TASK INPUTS:
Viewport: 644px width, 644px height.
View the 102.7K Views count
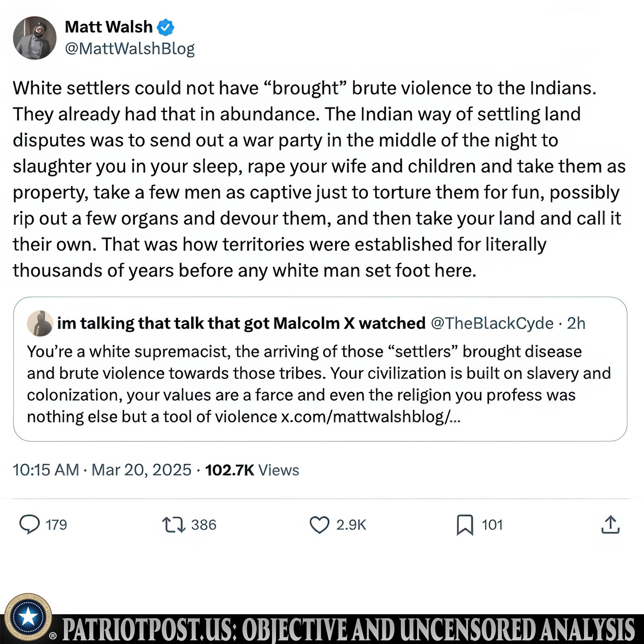(252, 470)
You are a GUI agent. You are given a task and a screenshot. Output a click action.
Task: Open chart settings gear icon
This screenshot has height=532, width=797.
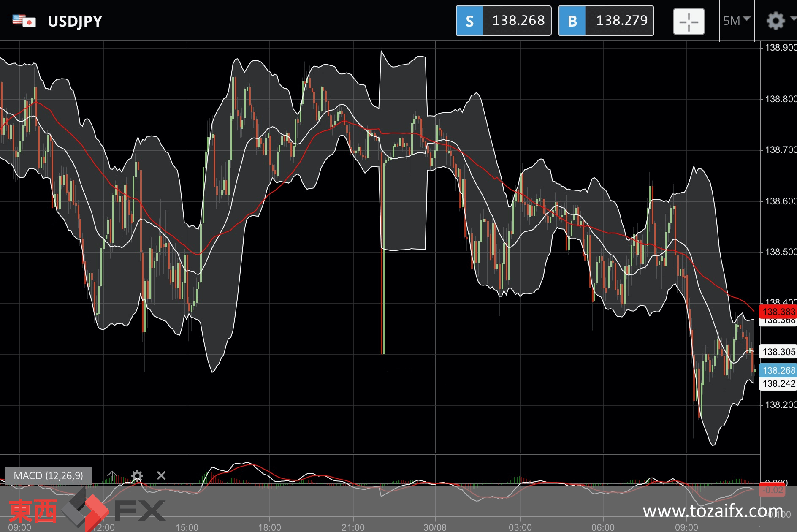click(x=775, y=21)
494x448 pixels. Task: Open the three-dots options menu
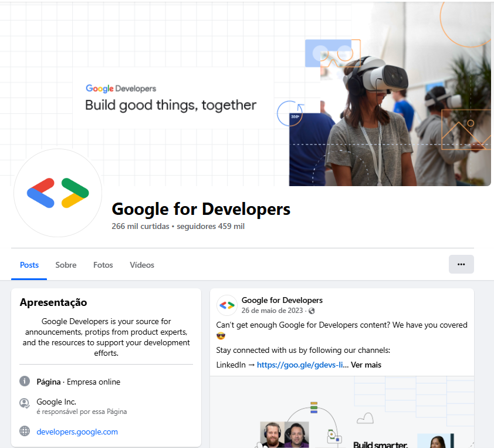461,264
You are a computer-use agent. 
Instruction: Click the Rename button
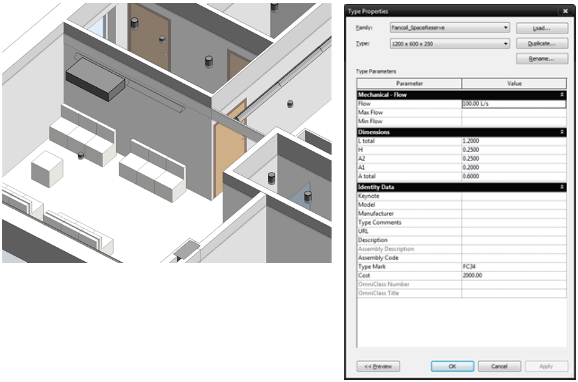click(542, 59)
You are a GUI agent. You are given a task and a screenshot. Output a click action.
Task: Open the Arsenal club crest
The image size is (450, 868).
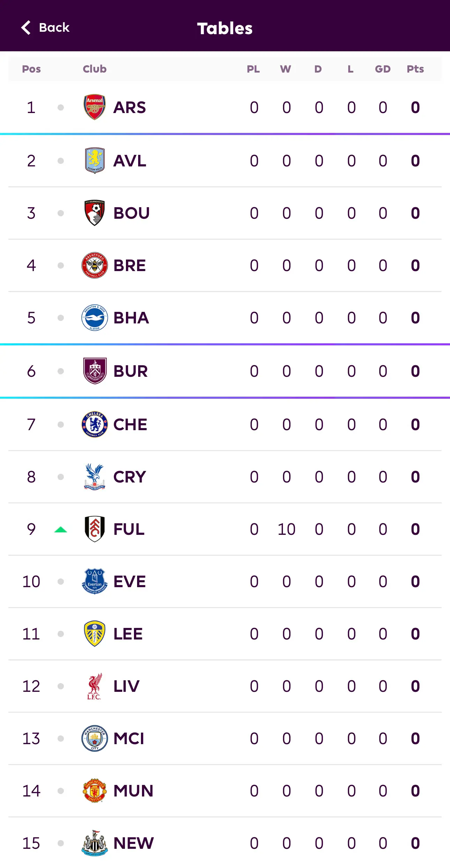tap(95, 107)
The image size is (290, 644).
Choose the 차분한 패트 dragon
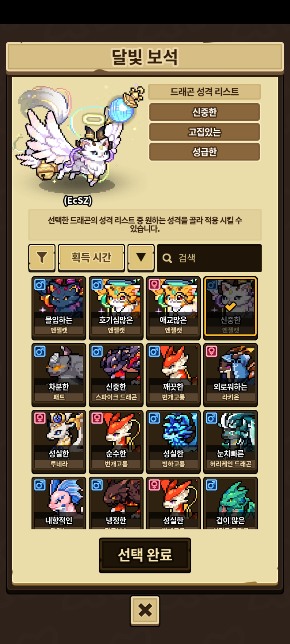click(59, 375)
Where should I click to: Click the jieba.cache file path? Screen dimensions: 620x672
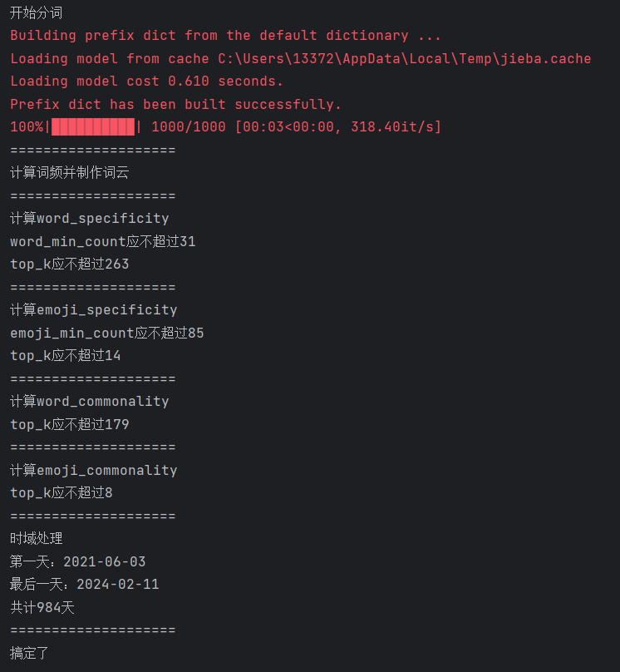[404, 58]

PROBLEM TO SOLVE: Please retype every record exactly, leaving the pictures out.

OUTPUT:
Viewport: 644px width, 644px height.
View the 102.7K Views count
(252, 470)
You are a GUI agent. You are given a task and a screenshot. Output a click action.
Task: Open chart settings gear icon
This screenshot has height=532, width=797.
click(x=775, y=21)
494x448 pixels. Task: Open the three-dots options menu
461,264
You are a computer-use agent. 
Instruction: Click the Rename button
click(542, 59)
You are a GUI agent. You are given a task and a screenshot. Output a click action.
Task: Open the Arsenal club crest
The image size is (450, 868).
tap(95, 107)
The image size is (290, 644).
Choose the 차분한 패트 dragon
click(59, 375)
Where should I click to: Click the jieba.cache file path? Screen dimensions: 620x672
[404, 58]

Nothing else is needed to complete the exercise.